Elaine BrettA spotted frogfish in Koh Tao.
Alongside the Koh Tachai Pinnacle barracuda, while rainbow runners and dogtooth tuna hunt around the boulders at high speed. Large marble groupers are found everywhere and lots of friendly batfish are seen.
Richelieu Rock, long one of the world’s most famous dive sites, and is proving even better than before. Sometimes it can be teeming with hunting trevally, other times a group of giant barracuda hang out in the current as ghost pipefish swim past and an oceanic manta ray suddenly appears. It is proving to be a popular location for whale sharks, leopard sharks, and whitetip sharks. Moray eels, porcelain crabs, pharoh cuttlefish and harlequin shrimp are frequent visitors while orange and technicoloured walls full of nudibranches with other macro creatures flitting in and out.
Along the shore, the rare and endangered leatherback turtles have reclaimed the sandy beaches to lay their eggs. “This is the greatest number of leatherback sea turtle nests that Thailand’s beaches have seen in 20 years,” says Dr. Kongkiat Kittiwatanawong, the director of the Phuket Marine Biological Center.
Elaine Brett, owner of Master Divers, spent her lock down exploring the lesser-known muck diving opportunities around some of the smallest islands in the Gulf. Her time scouring the vast, sandy bottomed area around Koh Tao has revealed a totally new undersea world perfect for macro photographers.
Long, slow afternoons immersed in the seemingly vastness of nothing but sand have uncovered tiny sea horses, rare Blue Ringed Octopus, uncommon Spot Fin Frog fish and countless varieties of nudibranch.

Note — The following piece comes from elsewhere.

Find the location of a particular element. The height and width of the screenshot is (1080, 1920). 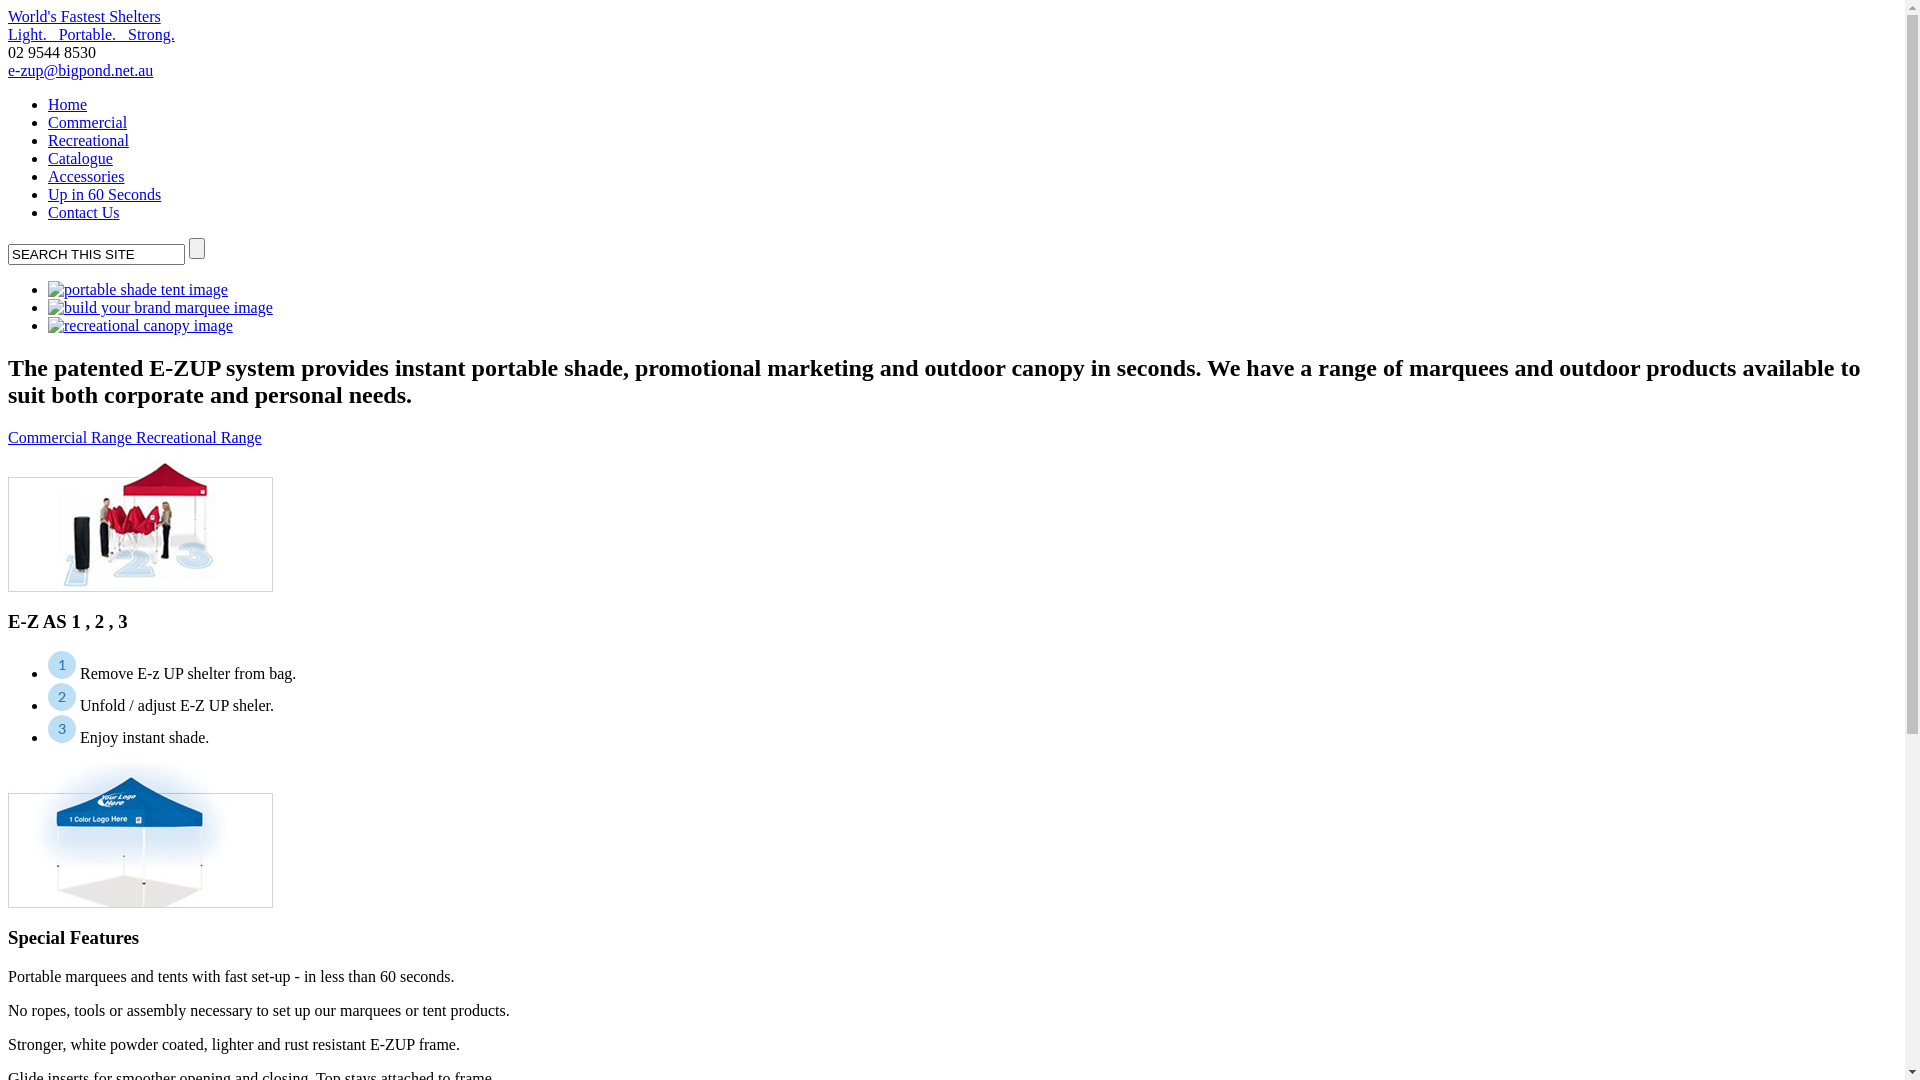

Patience is required, Elaine says, since diving in search of critters sometimes as small as a few specks of sand takes time, but the effort is well worth it.
The dive travel world would do well to model this measured approach, says Sea Bee’s Holger Schwab. “Perhaps this means a different type of tourism in the future, slower and more considerate of the ecosystem we are working within. A more sustainable approach to both enjoying our underwater world and preserving it has been needed for a long time, and we hope that the effects of the pandemic prove to be positive in this regard for the marine parks in the Andaman region.”